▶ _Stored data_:
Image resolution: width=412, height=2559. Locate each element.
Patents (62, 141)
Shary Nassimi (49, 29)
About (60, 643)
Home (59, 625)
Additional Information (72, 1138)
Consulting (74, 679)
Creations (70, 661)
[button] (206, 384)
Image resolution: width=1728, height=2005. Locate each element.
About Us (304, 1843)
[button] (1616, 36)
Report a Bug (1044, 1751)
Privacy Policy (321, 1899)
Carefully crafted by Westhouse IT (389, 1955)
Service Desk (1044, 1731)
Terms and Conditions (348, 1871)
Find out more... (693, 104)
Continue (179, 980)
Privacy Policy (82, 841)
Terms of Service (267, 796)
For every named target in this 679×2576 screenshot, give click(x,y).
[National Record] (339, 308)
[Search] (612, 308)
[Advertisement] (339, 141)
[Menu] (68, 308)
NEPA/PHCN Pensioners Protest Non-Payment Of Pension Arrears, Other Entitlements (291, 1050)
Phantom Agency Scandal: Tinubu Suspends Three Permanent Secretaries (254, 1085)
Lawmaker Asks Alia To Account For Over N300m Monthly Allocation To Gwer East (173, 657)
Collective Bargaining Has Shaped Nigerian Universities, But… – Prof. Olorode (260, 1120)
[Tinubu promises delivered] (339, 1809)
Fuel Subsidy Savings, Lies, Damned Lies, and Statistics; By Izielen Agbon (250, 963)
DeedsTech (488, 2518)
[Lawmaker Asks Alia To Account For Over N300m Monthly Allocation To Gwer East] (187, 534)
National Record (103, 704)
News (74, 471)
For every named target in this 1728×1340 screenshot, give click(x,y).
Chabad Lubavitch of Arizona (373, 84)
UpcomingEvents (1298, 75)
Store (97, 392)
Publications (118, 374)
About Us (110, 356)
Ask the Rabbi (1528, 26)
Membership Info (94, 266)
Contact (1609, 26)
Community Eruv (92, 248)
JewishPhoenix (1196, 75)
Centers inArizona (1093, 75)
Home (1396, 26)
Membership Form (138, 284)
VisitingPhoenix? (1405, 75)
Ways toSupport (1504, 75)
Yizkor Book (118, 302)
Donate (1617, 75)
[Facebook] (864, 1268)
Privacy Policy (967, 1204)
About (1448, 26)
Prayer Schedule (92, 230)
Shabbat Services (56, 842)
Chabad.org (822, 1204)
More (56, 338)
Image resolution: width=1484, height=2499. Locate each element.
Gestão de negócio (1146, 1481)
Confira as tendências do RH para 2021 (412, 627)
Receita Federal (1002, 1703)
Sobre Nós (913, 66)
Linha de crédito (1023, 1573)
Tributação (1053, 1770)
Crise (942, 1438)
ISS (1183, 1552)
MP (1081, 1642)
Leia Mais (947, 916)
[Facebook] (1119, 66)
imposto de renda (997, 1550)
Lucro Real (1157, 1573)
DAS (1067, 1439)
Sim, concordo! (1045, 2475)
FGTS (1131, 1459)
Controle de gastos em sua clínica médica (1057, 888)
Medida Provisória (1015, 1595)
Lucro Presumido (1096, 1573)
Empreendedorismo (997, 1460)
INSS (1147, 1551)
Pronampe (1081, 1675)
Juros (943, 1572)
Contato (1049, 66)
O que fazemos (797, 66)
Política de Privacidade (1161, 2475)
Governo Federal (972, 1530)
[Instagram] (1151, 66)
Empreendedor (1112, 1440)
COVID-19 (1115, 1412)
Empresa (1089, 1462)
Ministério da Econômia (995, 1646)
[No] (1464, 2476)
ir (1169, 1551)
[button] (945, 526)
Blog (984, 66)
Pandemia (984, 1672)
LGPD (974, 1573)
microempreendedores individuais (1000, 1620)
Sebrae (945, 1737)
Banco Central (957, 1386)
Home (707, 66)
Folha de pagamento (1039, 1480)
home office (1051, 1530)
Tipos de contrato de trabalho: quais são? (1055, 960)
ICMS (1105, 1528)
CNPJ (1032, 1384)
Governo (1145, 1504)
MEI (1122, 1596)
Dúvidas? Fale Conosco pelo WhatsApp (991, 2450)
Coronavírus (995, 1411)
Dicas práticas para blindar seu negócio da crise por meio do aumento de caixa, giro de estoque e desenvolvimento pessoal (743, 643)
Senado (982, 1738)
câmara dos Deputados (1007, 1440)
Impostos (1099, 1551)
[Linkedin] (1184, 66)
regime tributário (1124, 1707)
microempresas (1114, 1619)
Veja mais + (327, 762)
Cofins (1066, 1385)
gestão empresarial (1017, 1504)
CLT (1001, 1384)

▶ _Exercise_:
The word to find is "Allocation". Copy every line of the data that holds it.

▶ _Answer box_:
Lawmaker Asks Alia To Account For Over N300m Monthly Allocation To Gwer East (173, 657)
[Lawmaker Asks Alia To Account For Over N300m Monthly Allocation To Gwer East] (187, 534)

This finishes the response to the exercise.